● Job: Locate each line in the entries below that contains the string "with", and copy those lines out in full.
-------
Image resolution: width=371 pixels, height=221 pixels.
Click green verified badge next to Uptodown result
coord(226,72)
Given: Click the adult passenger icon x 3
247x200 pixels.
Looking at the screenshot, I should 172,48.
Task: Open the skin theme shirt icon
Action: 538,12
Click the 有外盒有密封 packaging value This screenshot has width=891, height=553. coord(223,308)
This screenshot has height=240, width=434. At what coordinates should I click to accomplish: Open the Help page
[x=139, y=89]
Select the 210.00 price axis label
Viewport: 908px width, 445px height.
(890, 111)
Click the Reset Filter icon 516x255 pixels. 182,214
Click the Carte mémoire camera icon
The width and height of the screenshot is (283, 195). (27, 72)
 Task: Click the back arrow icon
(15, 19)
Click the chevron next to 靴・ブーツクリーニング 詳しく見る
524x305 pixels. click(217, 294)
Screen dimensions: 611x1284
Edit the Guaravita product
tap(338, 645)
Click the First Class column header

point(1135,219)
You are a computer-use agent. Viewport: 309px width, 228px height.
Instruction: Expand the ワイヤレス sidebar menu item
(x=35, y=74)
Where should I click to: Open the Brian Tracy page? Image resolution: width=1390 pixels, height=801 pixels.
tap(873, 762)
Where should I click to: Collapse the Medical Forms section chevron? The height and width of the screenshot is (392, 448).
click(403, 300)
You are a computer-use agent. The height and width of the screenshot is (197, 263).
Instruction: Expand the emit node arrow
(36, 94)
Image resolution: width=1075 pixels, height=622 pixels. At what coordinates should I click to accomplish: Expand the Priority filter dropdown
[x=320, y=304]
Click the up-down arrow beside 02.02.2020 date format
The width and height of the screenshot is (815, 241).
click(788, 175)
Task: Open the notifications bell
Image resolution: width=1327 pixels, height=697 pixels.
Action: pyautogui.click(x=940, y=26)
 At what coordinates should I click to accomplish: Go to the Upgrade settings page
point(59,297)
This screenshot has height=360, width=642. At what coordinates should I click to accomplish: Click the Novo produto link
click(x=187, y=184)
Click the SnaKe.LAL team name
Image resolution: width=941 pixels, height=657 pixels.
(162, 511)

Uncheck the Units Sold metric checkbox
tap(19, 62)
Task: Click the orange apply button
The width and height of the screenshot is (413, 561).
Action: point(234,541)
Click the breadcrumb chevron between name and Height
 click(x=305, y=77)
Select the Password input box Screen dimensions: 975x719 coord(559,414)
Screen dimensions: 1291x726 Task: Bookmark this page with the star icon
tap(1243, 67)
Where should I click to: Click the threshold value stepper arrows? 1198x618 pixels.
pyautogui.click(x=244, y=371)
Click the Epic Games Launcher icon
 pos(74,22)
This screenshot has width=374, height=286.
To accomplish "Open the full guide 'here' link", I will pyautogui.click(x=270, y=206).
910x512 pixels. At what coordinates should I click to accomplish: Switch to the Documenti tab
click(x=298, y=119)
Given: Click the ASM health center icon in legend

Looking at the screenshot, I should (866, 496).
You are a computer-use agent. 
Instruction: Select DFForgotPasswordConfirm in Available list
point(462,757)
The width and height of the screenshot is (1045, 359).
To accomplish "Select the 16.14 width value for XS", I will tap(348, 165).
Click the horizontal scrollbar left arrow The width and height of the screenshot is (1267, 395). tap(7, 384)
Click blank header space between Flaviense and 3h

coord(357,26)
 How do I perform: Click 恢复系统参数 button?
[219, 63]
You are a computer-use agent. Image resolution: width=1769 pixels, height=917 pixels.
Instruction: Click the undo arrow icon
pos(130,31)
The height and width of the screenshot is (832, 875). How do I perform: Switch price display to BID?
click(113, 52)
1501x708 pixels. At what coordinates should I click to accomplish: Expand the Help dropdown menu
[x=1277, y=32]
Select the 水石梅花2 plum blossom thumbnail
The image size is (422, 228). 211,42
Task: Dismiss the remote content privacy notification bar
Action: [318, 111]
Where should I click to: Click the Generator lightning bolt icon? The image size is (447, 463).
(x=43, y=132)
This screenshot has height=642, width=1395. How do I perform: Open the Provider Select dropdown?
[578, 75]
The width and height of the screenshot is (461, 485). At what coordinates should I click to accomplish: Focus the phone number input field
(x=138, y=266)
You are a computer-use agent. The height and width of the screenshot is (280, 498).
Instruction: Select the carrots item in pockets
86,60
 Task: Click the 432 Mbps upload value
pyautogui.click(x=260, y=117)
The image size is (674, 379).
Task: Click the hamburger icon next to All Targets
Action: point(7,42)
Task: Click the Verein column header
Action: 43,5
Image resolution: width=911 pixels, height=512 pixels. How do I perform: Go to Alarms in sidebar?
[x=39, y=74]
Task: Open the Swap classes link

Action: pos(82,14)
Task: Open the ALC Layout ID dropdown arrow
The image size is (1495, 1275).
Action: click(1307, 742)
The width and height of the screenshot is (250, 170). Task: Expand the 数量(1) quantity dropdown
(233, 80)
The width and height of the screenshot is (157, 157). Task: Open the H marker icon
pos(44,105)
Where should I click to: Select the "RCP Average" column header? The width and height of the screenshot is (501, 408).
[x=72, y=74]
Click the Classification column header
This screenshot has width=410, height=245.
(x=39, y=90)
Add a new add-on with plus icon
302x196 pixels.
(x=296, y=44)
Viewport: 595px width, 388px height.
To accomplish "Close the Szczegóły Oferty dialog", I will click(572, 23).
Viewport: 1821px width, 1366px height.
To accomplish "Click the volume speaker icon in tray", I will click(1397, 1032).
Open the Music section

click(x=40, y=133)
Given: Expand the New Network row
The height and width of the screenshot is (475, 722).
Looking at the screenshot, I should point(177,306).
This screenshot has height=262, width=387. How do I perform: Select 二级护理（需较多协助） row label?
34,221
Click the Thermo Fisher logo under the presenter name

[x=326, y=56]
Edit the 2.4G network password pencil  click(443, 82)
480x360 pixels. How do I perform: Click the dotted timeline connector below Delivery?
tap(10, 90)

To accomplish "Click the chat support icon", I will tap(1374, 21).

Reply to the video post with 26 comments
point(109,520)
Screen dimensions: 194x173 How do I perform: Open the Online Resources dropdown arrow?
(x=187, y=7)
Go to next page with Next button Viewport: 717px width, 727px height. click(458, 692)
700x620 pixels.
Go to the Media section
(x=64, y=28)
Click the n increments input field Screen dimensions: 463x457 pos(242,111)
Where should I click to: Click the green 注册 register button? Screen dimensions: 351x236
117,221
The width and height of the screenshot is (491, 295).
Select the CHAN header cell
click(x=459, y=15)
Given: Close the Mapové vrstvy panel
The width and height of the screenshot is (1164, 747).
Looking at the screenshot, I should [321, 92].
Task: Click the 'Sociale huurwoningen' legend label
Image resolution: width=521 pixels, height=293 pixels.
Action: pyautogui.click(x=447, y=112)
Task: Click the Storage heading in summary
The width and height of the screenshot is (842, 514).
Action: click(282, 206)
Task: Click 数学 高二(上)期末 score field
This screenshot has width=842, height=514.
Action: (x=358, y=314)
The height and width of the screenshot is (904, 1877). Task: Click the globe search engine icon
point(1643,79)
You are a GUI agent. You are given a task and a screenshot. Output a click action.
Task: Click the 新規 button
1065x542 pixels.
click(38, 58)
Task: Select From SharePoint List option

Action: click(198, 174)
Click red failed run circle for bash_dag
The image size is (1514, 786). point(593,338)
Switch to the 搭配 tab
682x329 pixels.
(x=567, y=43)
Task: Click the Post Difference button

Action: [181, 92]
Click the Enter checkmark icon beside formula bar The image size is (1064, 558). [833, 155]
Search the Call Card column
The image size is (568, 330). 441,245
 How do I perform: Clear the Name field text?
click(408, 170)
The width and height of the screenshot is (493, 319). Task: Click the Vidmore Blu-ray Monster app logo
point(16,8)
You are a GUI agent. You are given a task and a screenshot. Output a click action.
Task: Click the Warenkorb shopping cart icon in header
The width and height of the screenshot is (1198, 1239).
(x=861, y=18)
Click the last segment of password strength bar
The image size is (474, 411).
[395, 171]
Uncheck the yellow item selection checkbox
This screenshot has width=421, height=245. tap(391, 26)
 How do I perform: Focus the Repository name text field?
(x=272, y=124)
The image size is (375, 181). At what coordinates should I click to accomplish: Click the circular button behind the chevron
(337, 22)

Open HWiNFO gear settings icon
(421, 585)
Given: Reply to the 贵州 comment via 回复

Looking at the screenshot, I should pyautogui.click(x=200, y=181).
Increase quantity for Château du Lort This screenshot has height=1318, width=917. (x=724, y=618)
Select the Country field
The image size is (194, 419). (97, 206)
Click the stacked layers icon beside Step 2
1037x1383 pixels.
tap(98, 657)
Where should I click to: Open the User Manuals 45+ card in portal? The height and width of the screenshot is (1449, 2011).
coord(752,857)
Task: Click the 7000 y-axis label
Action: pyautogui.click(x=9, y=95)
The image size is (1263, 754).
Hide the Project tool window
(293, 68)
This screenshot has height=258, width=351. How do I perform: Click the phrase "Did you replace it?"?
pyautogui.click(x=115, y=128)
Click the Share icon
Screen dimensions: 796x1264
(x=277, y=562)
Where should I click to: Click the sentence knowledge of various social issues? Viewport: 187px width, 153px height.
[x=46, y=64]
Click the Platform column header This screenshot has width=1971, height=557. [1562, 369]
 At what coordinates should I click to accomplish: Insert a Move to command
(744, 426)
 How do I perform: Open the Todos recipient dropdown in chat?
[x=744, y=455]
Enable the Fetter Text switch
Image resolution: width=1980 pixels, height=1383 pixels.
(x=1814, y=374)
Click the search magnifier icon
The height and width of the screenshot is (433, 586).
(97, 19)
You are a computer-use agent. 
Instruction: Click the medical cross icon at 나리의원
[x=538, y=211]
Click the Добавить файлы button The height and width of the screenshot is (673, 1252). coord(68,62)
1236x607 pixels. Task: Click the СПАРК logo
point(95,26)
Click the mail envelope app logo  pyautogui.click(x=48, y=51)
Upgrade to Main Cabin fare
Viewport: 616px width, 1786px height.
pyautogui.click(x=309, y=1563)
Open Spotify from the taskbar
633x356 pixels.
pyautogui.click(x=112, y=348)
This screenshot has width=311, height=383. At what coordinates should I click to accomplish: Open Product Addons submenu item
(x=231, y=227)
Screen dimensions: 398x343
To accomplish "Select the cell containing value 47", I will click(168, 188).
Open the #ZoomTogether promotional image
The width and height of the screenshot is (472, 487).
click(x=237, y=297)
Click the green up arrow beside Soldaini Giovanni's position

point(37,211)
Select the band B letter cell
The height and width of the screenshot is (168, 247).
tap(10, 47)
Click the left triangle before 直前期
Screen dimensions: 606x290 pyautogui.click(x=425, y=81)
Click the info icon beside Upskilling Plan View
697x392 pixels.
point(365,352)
-------
● Answer for this exercise:
Screen dimensions: 1291x726 Task: Bookmark this page with the star icon
Add a new add-on with plus icon
Reply to the video post with 26 comments
Go to next page with Next button Viewport: 717px width, 727px height. click(458, 692)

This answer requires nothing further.